*** Begin section ***

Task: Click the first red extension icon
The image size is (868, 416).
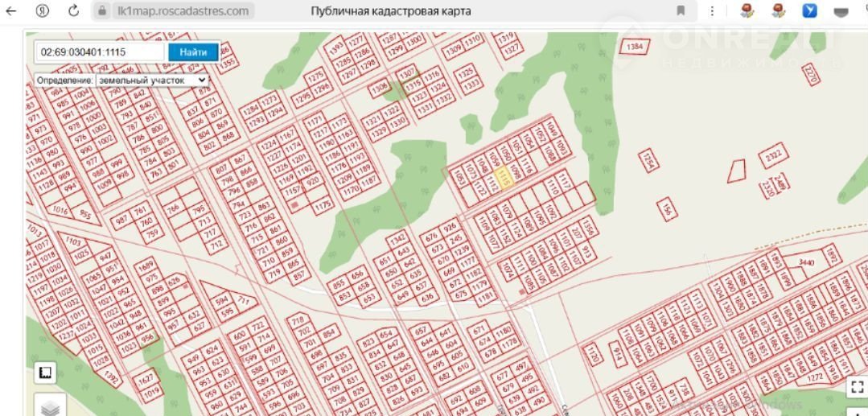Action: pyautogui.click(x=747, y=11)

*** End section ***
*** Begin section ***

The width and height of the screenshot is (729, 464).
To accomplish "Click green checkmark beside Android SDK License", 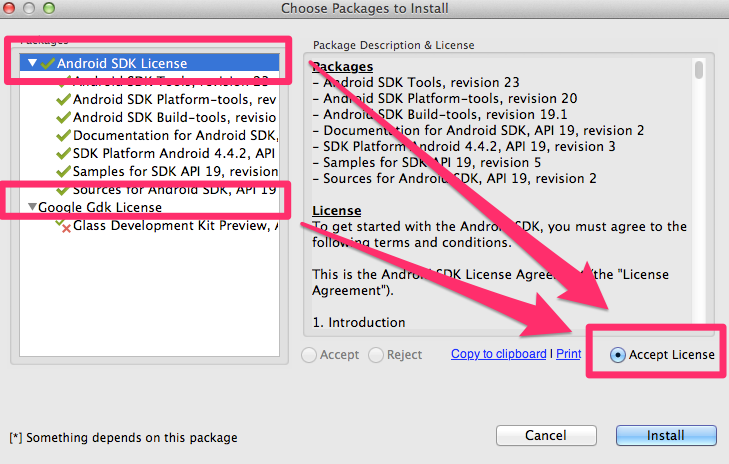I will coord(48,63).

*** End section ***
*** Begin section ***

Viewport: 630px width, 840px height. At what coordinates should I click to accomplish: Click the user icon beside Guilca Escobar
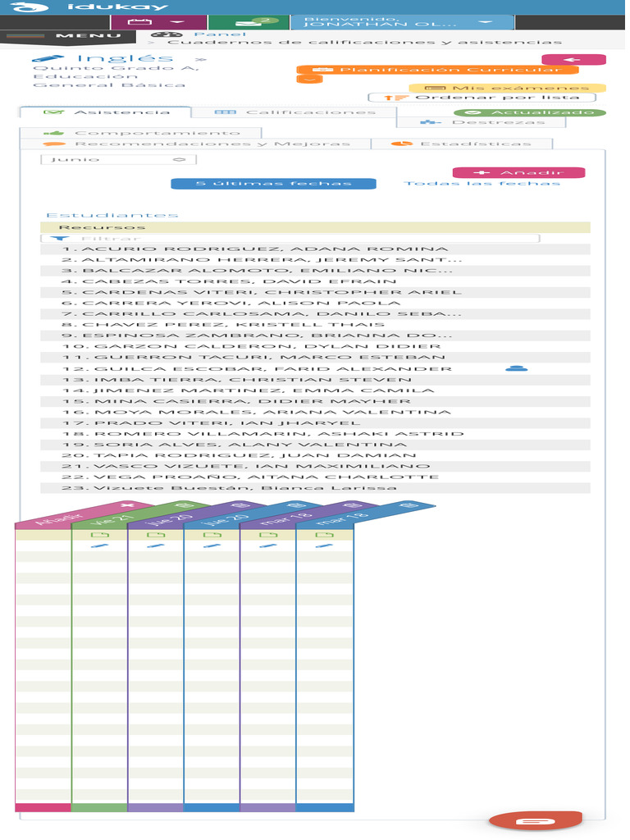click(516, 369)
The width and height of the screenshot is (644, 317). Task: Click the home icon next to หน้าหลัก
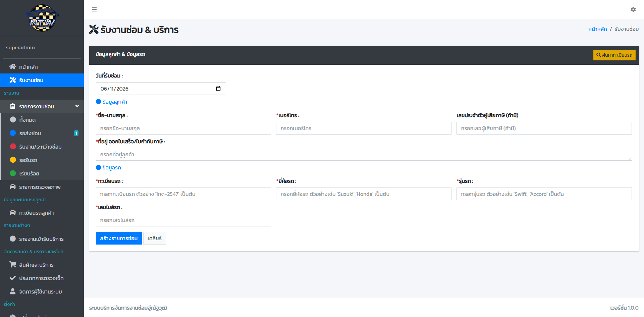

*** End section ***

Scan the data for the string "screenshot" and copy each line in which it occurs.

▶ _Response area_
The width and height of the screenshot is (729, 464).
The width and height of the screenshot is (644, 317). Task: Click the home icon next to หน้าหลัก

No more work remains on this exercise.